Il Giappone non è mai stato un paese da visitare e basta, per me. Sedici anni di studio, di viaggi, di relazioni con chi ci vive — e ancora mi stupisco di quanto ci sia da capire. Esperta di cucina regionale, tradizioni, festival minori e luoghi che non esistono nelle guide.

Questi tour non li accompagno come guida. Li accompagno come qualcuno che ha già aperto quella porta e vuole tenerti il passo.

16 anni di esperienza in Giappone
03

Date e quota

Quota a persona (camera doppia)
€ 3.850
€ 3.690
Early Bird
29 dic – 6 gen 2027
9 giorni · 7 notti · Partenza da Milano MXP

Scrivici a [email protected]

04

Le domande
che ricevo più spesso

Perché restare sempre a Tokyo invece di girare il Giappone? +

Perché una settimana basta appena a conoscere Tokyo davvero, e girare significa spesso vedere tutto di sfuggita. Questo viaggio è pensato per chi vuole capire una città in tutte le sue sfumature, non per chi vuole spuntare una lista di luoghi.

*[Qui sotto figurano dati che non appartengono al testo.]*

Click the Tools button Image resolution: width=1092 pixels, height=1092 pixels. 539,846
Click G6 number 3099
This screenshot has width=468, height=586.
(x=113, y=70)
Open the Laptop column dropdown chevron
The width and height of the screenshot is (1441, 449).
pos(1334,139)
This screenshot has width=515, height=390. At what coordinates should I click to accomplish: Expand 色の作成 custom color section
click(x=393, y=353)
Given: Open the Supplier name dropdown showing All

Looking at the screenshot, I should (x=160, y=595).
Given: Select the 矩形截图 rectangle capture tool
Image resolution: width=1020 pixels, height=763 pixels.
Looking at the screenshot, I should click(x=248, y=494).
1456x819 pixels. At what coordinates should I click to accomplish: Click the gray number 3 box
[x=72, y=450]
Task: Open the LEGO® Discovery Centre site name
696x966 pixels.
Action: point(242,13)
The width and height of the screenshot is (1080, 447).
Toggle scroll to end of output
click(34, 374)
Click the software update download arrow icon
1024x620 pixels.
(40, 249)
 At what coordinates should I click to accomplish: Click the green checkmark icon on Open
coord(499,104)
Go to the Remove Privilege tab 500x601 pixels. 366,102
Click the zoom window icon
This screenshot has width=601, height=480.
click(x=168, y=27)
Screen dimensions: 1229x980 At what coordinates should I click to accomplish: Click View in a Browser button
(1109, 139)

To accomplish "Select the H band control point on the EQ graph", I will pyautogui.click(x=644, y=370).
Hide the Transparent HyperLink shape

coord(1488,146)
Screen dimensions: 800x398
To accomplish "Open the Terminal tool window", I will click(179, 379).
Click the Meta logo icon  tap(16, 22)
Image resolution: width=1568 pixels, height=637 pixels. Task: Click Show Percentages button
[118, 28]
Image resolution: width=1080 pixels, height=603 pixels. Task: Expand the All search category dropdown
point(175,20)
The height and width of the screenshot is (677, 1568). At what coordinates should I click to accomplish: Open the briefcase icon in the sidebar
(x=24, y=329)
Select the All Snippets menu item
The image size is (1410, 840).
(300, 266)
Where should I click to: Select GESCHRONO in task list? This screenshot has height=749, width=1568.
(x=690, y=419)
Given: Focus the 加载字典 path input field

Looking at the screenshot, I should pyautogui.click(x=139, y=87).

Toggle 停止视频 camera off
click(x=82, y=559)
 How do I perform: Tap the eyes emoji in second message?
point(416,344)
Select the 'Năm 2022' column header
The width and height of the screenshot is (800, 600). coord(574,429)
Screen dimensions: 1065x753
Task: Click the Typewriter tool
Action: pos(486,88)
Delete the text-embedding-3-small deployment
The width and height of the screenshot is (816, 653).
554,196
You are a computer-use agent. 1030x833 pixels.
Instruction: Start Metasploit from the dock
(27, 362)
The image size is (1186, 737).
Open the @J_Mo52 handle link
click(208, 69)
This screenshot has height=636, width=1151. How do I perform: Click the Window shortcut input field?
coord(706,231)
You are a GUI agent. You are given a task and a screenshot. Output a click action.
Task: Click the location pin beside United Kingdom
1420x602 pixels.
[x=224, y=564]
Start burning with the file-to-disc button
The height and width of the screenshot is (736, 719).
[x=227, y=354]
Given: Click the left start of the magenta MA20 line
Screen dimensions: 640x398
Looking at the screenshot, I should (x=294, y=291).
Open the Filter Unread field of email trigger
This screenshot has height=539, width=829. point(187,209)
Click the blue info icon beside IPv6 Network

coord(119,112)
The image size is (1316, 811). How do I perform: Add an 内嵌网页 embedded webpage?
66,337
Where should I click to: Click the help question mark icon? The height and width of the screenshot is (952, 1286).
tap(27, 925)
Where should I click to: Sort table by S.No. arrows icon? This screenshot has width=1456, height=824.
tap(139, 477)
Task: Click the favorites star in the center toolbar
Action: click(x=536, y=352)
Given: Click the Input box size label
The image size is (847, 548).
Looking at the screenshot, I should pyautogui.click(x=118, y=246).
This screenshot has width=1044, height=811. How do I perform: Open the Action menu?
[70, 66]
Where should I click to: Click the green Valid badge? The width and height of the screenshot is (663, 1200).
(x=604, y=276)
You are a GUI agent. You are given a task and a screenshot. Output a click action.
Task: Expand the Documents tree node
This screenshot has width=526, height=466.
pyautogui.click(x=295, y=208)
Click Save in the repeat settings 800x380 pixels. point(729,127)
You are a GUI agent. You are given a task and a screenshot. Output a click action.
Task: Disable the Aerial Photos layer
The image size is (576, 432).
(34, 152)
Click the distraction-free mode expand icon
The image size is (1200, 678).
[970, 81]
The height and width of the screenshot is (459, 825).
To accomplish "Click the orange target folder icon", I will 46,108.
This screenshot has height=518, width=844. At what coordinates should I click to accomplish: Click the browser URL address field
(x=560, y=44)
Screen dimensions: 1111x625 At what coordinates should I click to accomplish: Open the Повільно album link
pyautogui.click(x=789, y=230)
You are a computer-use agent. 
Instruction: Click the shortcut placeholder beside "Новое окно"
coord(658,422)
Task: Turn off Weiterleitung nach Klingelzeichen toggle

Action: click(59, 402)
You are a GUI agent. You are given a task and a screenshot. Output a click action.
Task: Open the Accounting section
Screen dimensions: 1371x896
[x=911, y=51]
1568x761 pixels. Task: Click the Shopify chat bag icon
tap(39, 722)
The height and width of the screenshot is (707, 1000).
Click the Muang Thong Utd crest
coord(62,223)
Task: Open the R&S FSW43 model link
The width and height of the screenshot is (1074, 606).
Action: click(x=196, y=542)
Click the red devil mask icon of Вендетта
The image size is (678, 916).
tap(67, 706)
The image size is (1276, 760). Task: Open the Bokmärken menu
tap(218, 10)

Nikko resta comunque nel programma, in giornata.

Come funziona la serata di capodanno a Zojoji? +

Ceniamo tutti insieme in un izakaya, poi ci spostiamo verso il tempio di Zojoji, proprio ai piedi della Tokyo Tower. Tra le bancarelle, aspettiamo la mezzanotte: i 108 rintocchi della campana del tempio — il joya no kane — e, nello stesso istante, il conto alla rovescia luminoso della torre. La cena è inclusa nella quota.

Si festeggia il capodanno come da noi con feste e brindisi? +

In Italia il 31 dicembre è una festa da vivere fuori, con il cenone, i fuochi d'artificio e il countdown urlato a mezzanotte. In Giappone assomiglia più al nostro Natale: è la festa di famiglia, il momento in cui ci si ferma. Non ci sono fuochi d'artificio né feste in piazza — c'è la campana di un tempio che suona 108 volte, la fila silenziosa per la prima preghiera dell'anno (l'hatsumode) e gli osechi, i piatti rituali preparati con giorni di anticipo. Molti negozi restano chiusi nei primi giorni di gennaio: è un capodanno che si sussurra, non si grida.
Noi la passiamo al tempio Zojoji ma se vuoi un capodanno più standard, puoi staccarti in ogni momento e andare a Shibuya e Shinjuku per una serata più "vivace".

Cosa sono le fukubukuro di cui parlate nel programma? +

Sono le "buste della fortuna": pacchi sigillati che i grandi magazzini giapponesi mettono in vendita a inizio gennaio, con un contenuto a sorpresa che vale sempre più del prezzo pagato. È una tradizione molto sentita, e il 2 o il 3 gennaio è uno dei giorni migliori per vederla — o viverla — dal vivo, tra Shibuya e Shinjuku.

Il volo è incluso? +

Si, il volo è incluso ed è un volo ITA Airways che fa il diretto Roma - Tokyo Haneda. L'avvicinamento da Milano è sempre ITA: carichi i bagagli a Malpensa e li rivedi a Tokyo, cambio senza stress.

Nikko si fa in giornata — è troppo stancante? +

È una giornata piena, ma il treno da Tokyo impiega circa due ore e il resto del tempo è dedicato alla visita dei templi. Si rientra a Tokyo in serata, nello stesso hotel di sempre e vicino alla stazione — nessun bagaglio da rifare.

Ho bisogno di parlare giapponese o inglese? +

No. L'accompagnatrice parla fluentemente giapponese e gestisce tutte le interazioni con hotel, ristoranti e trasporti. Ti insegneremo le parole che servono davvero, nel momento giusto.

Fa molto freddo? Come mi vesto? +

A Tokyo il freddo è secco, intorno ai 5–10°C di giorno. A Nikko, in montagna, si scende sotto lo zero. Nel documento di preparazione al viaggio che ti mandiamo trovi una lista abiti dettagliata.